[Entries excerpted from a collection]
**********
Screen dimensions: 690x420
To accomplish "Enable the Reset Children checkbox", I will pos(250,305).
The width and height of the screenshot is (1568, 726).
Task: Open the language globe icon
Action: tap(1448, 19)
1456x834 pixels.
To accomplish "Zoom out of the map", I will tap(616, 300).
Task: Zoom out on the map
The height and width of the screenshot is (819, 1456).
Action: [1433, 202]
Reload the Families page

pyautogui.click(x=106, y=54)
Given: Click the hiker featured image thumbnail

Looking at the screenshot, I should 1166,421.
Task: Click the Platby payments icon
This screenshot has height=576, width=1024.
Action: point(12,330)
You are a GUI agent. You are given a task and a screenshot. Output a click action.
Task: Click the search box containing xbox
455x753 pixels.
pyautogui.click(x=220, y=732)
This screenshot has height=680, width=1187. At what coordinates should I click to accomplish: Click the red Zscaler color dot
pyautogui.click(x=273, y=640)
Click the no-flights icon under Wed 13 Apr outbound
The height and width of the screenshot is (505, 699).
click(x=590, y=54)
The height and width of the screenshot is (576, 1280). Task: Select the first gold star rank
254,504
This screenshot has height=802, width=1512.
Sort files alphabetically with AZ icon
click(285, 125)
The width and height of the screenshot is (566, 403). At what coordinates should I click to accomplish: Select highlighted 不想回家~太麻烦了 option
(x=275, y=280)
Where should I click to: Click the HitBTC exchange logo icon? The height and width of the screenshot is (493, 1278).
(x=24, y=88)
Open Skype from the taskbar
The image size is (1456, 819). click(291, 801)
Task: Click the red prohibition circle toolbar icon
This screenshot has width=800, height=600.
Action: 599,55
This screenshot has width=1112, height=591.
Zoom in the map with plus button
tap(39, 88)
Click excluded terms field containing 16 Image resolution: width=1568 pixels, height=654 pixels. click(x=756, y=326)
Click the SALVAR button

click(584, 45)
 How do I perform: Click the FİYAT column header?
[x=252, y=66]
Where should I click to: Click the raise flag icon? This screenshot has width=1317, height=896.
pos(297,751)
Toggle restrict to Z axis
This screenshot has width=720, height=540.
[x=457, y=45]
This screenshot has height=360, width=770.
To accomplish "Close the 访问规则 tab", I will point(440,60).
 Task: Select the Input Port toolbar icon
**********
* [Exercise directions]: Copy out every one of the entries above word for word, with no changes.

* [Response to this exercise]:
Screen dimensions: 690x420
To accomplish "Enable the Reset Children checkbox", I will pos(250,305).
The width and height of the screenshot is (1568, 726).
Task: Open the language globe icon
Action: tap(1448, 19)
1456x834 pixels.
To accomplish "Zoom out of the map", I will tap(616, 300).
Task: Zoom out on the map
The height and width of the screenshot is (819, 1456).
Action: [1433, 202]
Reload the Families page

pyautogui.click(x=106, y=54)
Given: Click the hiker featured image thumbnail

Looking at the screenshot, I should 1166,421.
Task: Click the Platby payments icon
This screenshot has height=576, width=1024.
Action: point(12,330)
You are a GUI agent. You are given a task and a screenshot. Output a click action.
Task: Click the search box containing xbox
455x753 pixels.
pyautogui.click(x=220, y=732)
This screenshot has height=680, width=1187. At what coordinates should I click to accomplish: Click the red Zscaler color dot
pyautogui.click(x=273, y=640)
Click the no-flights icon under Wed 13 Apr outbound
The height and width of the screenshot is (505, 699).
click(x=590, y=54)
The height and width of the screenshot is (576, 1280). Task: Select the first gold star rank
254,504
This screenshot has height=802, width=1512.
Sort files alphabetically with AZ icon
click(285, 125)
The width and height of the screenshot is (566, 403). At what coordinates should I click to accomplish: Select highlighted 不想回家~太麻烦了 option
(x=275, y=280)
Where should I click to: Click the HitBTC exchange logo icon? The height and width of the screenshot is (493, 1278).
(x=24, y=88)
Open Skype from the taskbar
The image size is (1456, 819). click(291, 801)
Task: Click the red prohibition circle toolbar icon
This screenshot has width=800, height=600.
Action: 599,55
This screenshot has width=1112, height=591.
Zoom in the map with plus button
tap(39, 88)
Click excluded terms field containing 16 Image resolution: width=1568 pixels, height=654 pixels. click(x=756, y=326)
Click the SALVAR button

click(584, 45)
 How do I perform: Click the FİYAT column header?
[x=252, y=66]
Where should I click to: Click the raise flag icon? This screenshot has width=1317, height=896.
pos(297,751)
Toggle restrict to Z axis
This screenshot has width=720, height=540.
[x=457, y=45]
This screenshot has height=360, width=770.
To accomplish "Close the 访问规则 tab", I will point(440,60).
 Task: Select the Input Port toolbar icon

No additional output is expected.